## Exercise set
[a] Reproduce the stretch of the post on rabbit care from "I know it’s" through "they’d been euthanaised.".
[b] In the post on rabbit care, what does the writer give the rabbits during the winter?

Our understanding of animals increases all the time. While many people have kept guinea pigs and rabbits together successfully,
current knowledge suggests it’s a bad thing for several reasons:
[LIST][*]Close proximity to rabbits can stress guinea pigs[*]Rabbits can damage guinea pigs because of size and behaviour differences[*]There are, as pointed out, differences in food requirements[*]Rabbits can pass on a respiratory disease to guinea pigs[/LIST]
But the fundamental fact is that rabbits and guinea pigs are social animals. Rabbits need rabbit company (assuming they are neutered / spayed and get on with each other). A rabbit cannot get the social behaviours it needs for a happy and fulfilled life from a guinea pig.
Rabbits do not need vegetables to supplement their diets. I collect a carrier-bag full of fresh grass and herbage twice a day and during the winter they get good quality hay from a local farmer along with a small supplement of pellets. Vegetables – other than an occasional treat – are not necessary. Grass and hay is vital to them to enable their teeth to be maintained by chewing.
I do not keep my rabbits on hard standing and would never do so. I understand the issues with rabbits burrowing under wire but the answer is to put a wire base down on the run and let grass grow through it. This cushions the wire but still prevents them tunnelling out. Where my rabbits do have a gravel base to their run, it is covered with several inches of straw which is changed regularly. I do understand the issue with the OP’s rabbit’s nose but straw should not aggravate the nose and there’s no point solving the problem with the nose if the feet and pads suffer as a result.
I note that the OP mentions that all indoor pets are chipped and vaccinated. I hope that the rabbit, as an outdoor pet, is also neutered / spayed and just as importantly vaccinated at least annually against
myxomatosis and VHD.
I know it’s not always welcome to have people question our animal welfare standards but unfortunately, it is not enough just to love animals. We have to work to understand their needs and do the best we can to meet them. Sometimes people’s desire to save animals actually ends up giving them a worse life than if they’d been euthanaised.
While I’m sure it’s not the case here, loving animals and rescuing them does not always go hand-in-hand with knowledge and correct care… or even enough money to provide what they need. Certainly, if someone criticised what I was doing I’d check to see whether my thinking had got into a rut and if in fact the new information I was being given was worth taking on board.

[Records from a collection]

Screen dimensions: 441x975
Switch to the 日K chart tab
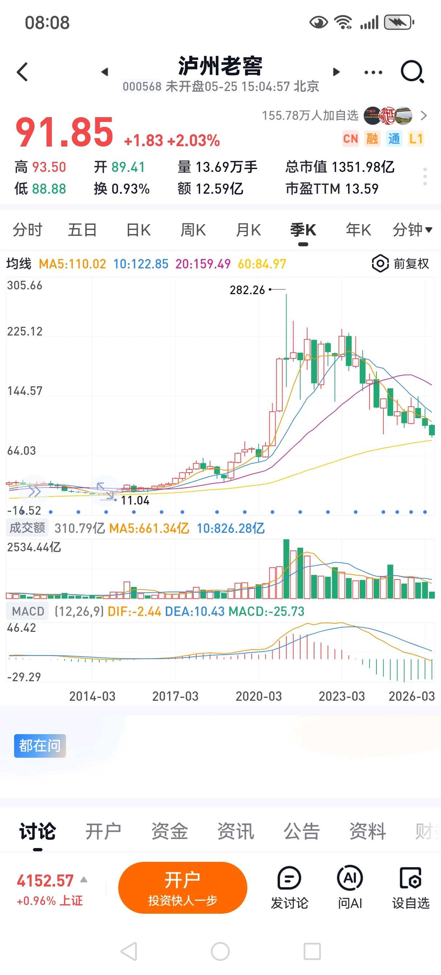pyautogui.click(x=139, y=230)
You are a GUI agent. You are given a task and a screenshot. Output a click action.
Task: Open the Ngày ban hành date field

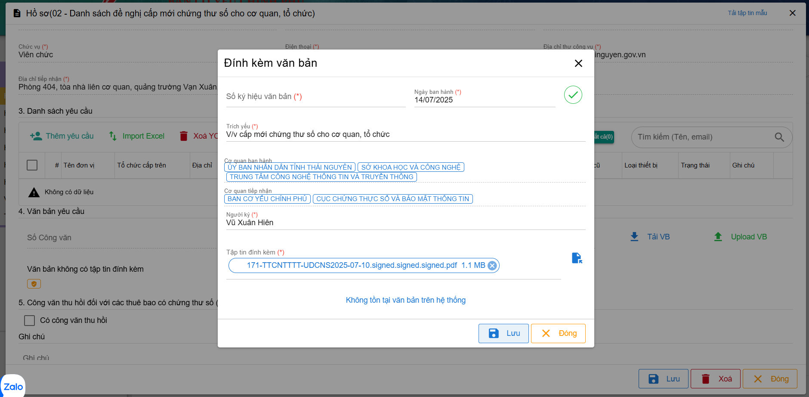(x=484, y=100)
...
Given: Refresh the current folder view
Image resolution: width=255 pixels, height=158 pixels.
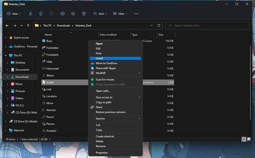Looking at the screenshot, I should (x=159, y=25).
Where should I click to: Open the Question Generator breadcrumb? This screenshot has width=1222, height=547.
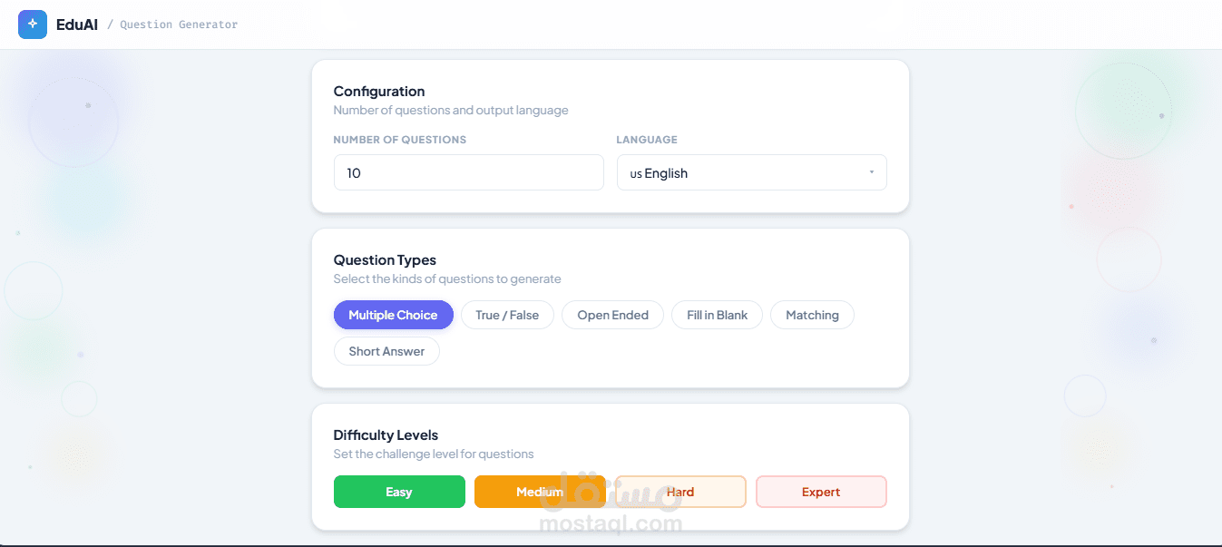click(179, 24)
* * *
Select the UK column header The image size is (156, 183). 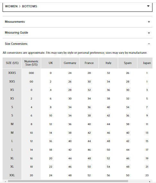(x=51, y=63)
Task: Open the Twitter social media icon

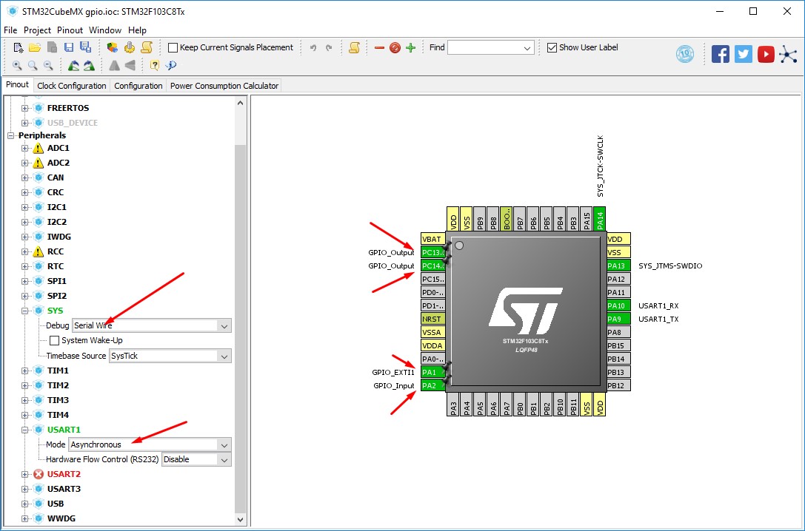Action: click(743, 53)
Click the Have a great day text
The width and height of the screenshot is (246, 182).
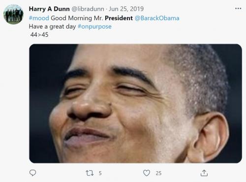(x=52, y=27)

## Responses
[a]
I know it’s not always welcome to have people question our animal welfare standards but unfortunately, it is not enough just to love animals. We have to work to understand their needs and do the best we can to meet them. Sometimes people’s desire to save animals actually ends up giving them a worse life than if they’d been euthanaised.

[b] Good quality hay from a local farmer, along with a small supplement of pellets.